+++ RECORDS SHOWN +++

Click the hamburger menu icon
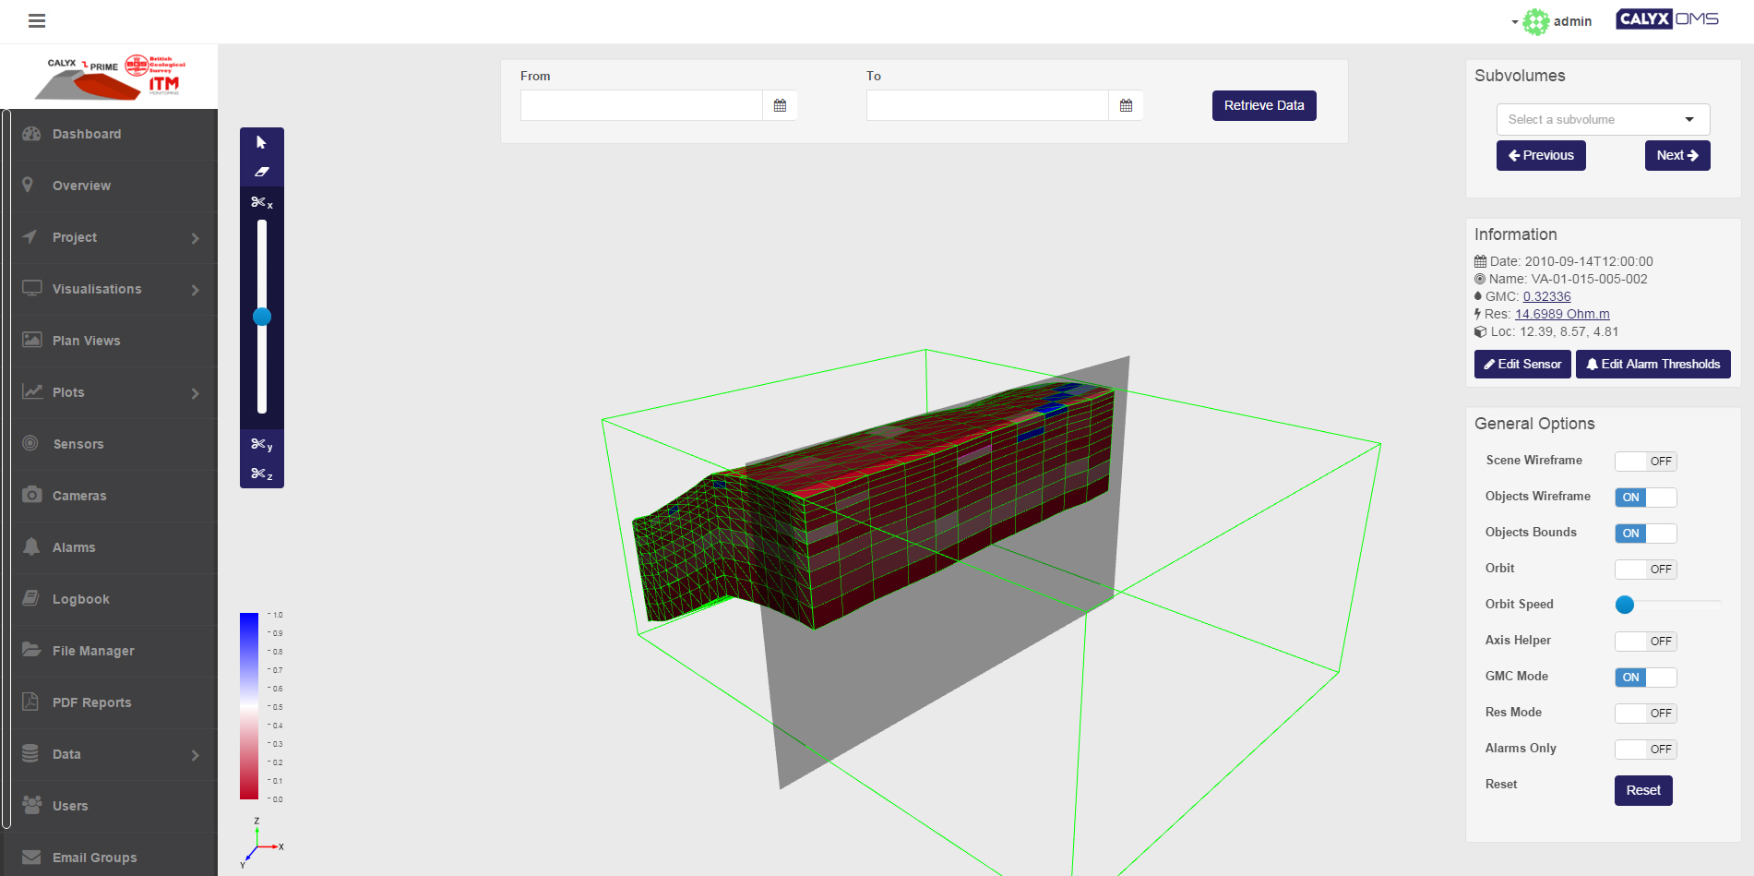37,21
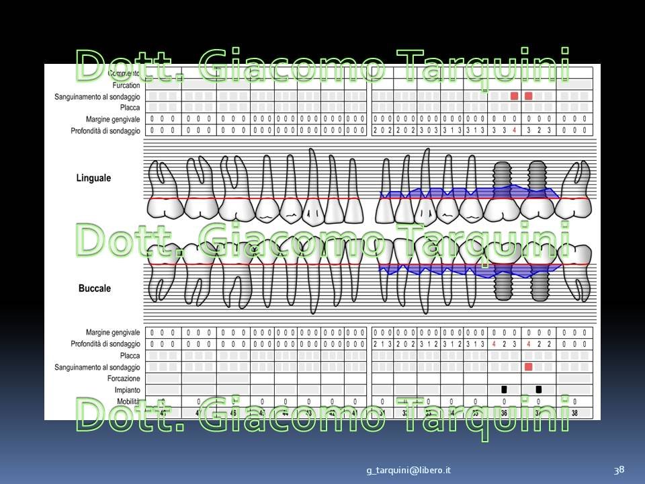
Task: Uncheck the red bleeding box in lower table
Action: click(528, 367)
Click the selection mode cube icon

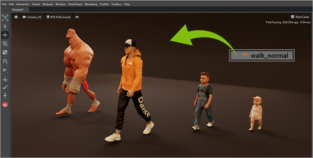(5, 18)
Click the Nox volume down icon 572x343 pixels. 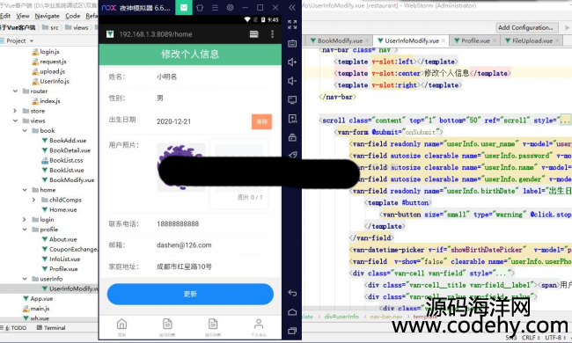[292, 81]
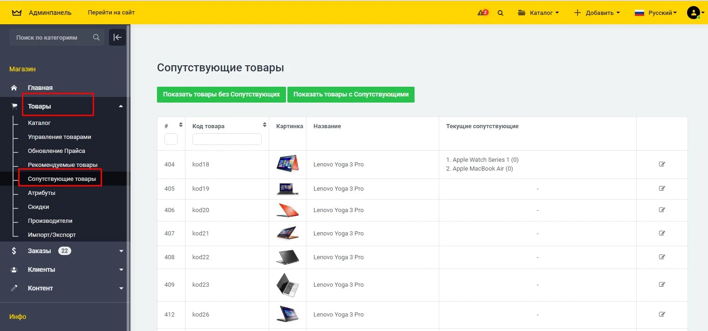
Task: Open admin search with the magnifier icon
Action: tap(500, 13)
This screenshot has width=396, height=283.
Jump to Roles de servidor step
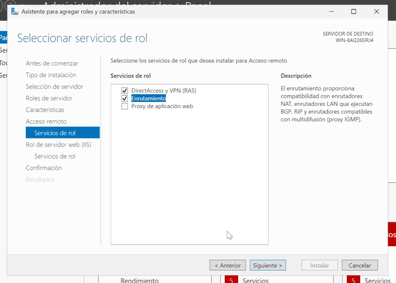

+++
+++ RECORDS SHOWN +++

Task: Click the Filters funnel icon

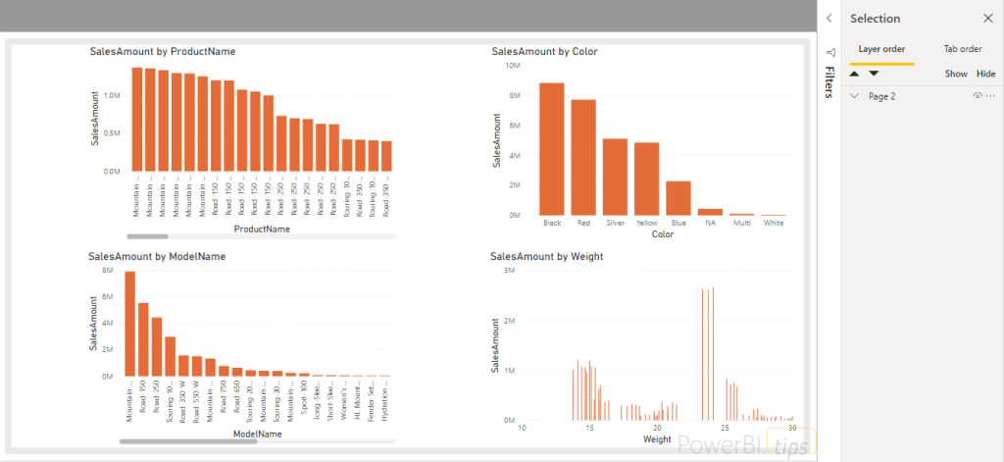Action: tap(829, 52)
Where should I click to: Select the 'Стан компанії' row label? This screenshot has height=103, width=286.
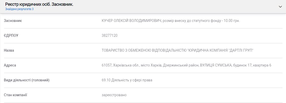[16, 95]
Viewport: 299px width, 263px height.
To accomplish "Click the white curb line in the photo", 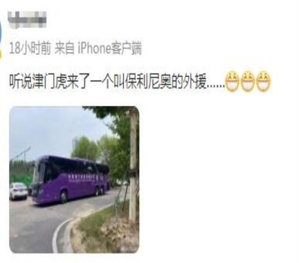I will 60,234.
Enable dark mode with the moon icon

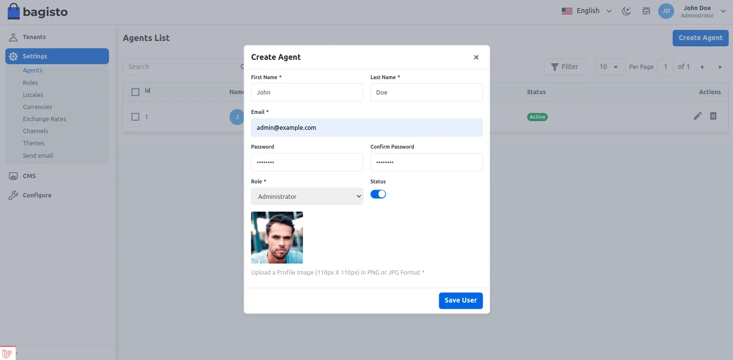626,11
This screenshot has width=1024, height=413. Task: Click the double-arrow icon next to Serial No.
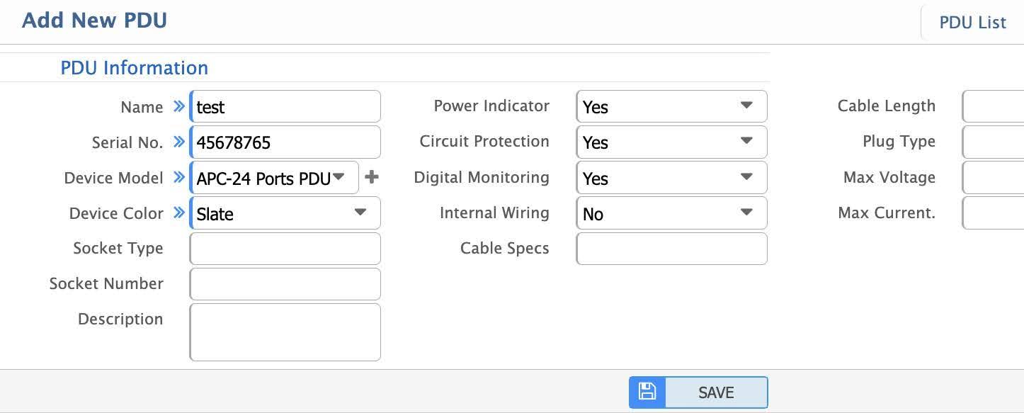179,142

+++

WHAT THIS TASK INVOLVES: Above are the entries. Copy exactly the part that opens with the line containing "This screenshot has width=396, height=283." and closes with the line containing "Jump to Roles de servidor step", and no more.

COMPLETED TASK:
This screenshot has width=396, height=283.
Jump to Roles de servidor step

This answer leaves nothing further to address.